_RECORDS FOR THE EXERCISE:_
>>>>>
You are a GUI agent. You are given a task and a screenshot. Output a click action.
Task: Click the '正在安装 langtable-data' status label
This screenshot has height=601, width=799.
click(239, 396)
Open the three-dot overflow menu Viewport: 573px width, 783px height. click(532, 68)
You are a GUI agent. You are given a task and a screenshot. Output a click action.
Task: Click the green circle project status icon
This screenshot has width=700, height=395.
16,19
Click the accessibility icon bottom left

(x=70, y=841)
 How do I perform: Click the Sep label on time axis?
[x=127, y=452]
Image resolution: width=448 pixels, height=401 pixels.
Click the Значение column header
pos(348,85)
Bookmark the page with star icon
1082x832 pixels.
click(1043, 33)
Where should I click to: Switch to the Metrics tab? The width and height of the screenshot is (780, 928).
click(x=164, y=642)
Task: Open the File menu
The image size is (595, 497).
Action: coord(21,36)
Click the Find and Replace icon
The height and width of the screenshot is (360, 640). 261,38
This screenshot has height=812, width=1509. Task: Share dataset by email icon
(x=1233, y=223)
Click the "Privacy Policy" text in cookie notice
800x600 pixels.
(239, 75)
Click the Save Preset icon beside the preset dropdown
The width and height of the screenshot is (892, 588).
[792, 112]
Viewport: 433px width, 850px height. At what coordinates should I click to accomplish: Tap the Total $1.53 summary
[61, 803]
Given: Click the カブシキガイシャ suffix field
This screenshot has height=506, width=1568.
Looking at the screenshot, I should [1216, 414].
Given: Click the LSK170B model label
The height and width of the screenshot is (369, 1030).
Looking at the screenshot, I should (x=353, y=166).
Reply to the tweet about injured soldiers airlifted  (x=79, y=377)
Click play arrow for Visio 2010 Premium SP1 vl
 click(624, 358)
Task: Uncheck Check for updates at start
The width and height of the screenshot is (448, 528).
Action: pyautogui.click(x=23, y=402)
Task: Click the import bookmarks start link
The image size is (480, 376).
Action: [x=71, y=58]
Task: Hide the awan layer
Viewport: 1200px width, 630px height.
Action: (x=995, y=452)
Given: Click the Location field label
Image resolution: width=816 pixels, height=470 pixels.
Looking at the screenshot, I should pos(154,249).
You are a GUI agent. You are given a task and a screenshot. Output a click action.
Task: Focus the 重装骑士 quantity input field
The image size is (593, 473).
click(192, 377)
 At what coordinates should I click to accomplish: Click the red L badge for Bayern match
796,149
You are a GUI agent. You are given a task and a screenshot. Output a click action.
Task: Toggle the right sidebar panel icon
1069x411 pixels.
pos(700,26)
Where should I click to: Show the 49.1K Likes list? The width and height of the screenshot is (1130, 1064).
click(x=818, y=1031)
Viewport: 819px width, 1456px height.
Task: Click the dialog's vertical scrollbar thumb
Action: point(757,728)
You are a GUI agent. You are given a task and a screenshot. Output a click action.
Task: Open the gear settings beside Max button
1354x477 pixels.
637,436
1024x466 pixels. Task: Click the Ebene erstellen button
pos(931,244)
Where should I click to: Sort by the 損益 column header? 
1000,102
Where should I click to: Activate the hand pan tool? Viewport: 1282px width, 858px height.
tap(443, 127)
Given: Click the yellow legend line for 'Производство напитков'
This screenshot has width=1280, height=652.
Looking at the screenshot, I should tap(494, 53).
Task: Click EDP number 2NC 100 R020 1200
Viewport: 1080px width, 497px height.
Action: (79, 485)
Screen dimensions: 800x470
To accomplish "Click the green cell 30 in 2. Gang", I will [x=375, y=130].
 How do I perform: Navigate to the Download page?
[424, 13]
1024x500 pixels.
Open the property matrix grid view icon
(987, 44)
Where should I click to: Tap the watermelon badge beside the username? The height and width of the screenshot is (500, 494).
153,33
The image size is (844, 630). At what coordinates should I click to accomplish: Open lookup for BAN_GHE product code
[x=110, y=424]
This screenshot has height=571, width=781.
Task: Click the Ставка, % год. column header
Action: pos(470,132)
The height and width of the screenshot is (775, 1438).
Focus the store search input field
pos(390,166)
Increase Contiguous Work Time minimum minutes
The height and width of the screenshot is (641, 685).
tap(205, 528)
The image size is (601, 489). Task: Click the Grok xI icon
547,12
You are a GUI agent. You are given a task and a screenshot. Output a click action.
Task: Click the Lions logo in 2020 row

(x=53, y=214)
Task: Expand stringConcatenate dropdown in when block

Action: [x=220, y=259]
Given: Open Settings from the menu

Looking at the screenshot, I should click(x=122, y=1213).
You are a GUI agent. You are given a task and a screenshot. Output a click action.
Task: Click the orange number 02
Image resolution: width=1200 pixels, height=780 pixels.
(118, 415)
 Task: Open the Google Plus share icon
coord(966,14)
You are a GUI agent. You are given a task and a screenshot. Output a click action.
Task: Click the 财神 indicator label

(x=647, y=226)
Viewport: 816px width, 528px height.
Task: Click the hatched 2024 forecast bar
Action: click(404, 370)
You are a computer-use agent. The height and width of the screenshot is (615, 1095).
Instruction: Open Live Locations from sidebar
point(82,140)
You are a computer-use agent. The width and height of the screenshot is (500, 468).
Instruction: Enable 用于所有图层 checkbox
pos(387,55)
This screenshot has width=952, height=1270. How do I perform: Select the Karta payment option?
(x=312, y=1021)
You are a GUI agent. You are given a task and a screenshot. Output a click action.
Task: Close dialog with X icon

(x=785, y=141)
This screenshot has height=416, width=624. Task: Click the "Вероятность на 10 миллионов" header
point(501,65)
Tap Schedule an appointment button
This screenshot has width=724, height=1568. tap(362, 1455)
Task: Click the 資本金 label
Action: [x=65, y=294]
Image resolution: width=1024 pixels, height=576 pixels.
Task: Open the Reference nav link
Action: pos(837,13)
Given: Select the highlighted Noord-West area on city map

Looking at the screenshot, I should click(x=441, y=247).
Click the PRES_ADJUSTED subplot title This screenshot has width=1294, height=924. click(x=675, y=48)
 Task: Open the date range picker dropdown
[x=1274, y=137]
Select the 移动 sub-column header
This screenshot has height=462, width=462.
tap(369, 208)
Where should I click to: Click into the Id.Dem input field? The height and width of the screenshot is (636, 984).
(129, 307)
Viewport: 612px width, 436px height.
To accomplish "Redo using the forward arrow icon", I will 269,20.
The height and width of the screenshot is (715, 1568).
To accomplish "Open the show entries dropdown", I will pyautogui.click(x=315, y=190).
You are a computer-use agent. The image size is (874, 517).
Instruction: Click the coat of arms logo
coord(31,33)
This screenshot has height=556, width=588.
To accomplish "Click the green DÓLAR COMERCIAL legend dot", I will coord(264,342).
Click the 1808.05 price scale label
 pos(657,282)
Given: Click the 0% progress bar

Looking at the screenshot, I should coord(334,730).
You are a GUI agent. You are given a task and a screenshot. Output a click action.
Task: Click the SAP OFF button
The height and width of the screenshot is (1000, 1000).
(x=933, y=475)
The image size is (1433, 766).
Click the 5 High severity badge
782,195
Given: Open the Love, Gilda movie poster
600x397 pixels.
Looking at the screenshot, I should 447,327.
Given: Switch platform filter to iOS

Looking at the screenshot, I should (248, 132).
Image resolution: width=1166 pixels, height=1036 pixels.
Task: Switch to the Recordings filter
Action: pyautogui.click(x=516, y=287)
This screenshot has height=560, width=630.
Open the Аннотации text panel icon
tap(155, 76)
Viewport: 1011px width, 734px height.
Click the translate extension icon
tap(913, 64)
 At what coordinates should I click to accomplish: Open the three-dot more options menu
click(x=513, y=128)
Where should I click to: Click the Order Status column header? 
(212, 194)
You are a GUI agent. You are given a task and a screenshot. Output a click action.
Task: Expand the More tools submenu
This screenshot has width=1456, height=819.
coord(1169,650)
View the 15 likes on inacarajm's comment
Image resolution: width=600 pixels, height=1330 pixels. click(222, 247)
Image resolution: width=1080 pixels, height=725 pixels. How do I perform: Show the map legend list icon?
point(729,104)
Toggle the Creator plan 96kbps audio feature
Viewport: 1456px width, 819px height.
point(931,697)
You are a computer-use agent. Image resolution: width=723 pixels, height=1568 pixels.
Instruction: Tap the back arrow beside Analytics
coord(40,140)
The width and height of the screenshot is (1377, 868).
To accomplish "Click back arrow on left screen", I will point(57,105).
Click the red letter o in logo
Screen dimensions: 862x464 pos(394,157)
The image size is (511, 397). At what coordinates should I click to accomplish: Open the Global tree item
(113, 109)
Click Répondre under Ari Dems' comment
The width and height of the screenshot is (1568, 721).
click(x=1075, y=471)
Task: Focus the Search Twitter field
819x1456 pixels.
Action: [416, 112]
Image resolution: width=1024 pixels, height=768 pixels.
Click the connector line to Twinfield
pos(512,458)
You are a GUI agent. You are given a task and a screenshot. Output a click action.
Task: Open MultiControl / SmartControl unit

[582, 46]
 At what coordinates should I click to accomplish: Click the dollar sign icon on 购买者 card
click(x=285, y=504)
<<<<<
_ACTIVITY:_
Where a line in the records above contains the string "Toggle", return that line.

_EXERCISE OUTPUT:_
Task: Toggle the right sidebar panel icon
Toggle the Creator plan 96kbps audio feature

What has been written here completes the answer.